(Given records):
----
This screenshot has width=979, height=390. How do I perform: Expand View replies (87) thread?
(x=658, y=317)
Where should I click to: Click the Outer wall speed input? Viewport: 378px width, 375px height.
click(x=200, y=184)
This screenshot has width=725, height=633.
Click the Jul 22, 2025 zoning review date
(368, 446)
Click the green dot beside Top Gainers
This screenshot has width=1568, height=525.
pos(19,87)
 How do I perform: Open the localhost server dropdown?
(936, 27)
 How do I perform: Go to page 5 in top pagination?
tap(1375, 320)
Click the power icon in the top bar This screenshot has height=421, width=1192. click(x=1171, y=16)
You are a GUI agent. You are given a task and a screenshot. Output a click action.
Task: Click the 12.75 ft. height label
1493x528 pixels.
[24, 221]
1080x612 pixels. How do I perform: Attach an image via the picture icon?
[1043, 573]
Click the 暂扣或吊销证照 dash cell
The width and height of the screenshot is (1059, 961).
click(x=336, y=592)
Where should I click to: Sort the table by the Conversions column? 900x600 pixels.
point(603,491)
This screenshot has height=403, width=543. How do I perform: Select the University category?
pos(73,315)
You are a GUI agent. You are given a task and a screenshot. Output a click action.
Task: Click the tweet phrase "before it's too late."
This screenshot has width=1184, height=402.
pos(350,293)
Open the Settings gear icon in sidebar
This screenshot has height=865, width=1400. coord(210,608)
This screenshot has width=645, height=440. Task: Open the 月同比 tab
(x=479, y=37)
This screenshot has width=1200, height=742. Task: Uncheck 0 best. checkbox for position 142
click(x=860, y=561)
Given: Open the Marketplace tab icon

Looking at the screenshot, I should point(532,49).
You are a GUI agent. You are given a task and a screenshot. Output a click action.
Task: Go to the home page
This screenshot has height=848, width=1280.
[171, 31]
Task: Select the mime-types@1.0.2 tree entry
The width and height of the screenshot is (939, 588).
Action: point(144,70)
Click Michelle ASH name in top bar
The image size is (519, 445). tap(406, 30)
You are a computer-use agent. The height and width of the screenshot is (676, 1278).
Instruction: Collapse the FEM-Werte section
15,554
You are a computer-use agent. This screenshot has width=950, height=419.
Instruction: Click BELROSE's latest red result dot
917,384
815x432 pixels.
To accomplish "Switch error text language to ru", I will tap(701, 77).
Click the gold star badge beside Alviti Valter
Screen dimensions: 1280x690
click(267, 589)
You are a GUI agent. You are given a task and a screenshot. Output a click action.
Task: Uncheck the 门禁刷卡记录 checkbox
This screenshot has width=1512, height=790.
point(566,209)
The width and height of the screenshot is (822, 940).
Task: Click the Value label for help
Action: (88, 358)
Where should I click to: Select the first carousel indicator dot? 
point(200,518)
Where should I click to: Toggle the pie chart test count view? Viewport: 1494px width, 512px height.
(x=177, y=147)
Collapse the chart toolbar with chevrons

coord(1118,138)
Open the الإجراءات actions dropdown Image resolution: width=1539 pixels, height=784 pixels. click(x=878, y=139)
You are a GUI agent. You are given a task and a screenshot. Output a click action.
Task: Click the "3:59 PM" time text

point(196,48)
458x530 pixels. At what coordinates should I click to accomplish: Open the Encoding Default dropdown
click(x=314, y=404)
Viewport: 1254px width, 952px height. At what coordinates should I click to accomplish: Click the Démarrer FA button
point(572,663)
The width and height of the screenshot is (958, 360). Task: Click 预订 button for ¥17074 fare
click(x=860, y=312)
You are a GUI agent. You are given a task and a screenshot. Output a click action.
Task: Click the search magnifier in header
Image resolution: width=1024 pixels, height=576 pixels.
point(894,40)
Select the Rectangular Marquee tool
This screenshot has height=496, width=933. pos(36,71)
----
(Exercise requirements): Transcribe the entries above word for word, from the first line through the line containing "Click the 暂扣或吊销证照 dash cell", and nothing else.

(Output for this exercise):
This screenshot has width=979, height=390. How do I perform: Expand View replies (87) thread?
(x=658, y=317)
Where should I click to: Click the Outer wall speed input? Viewport: 378px width, 375px height.
click(x=200, y=184)
This screenshot has width=725, height=633.
Click the Jul 22, 2025 zoning review date
(368, 446)
Click the green dot beside Top Gainers
This screenshot has width=1568, height=525.
pos(19,87)
 How do I perform: Open the localhost server dropdown?
(936, 27)
 How do I perform: Go to page 5 in top pagination?
tap(1375, 320)
Click the power icon in the top bar This screenshot has height=421, width=1192. click(x=1171, y=16)
You are a GUI agent. You are given a task and a screenshot. Output a click action.
Task: Click the 12.75 ft. height label
1493x528 pixels.
[24, 221]
1080x612 pixels. How do I perform: Attach an image via the picture icon?
[1043, 573]
Click the 暂扣或吊销证照 dash cell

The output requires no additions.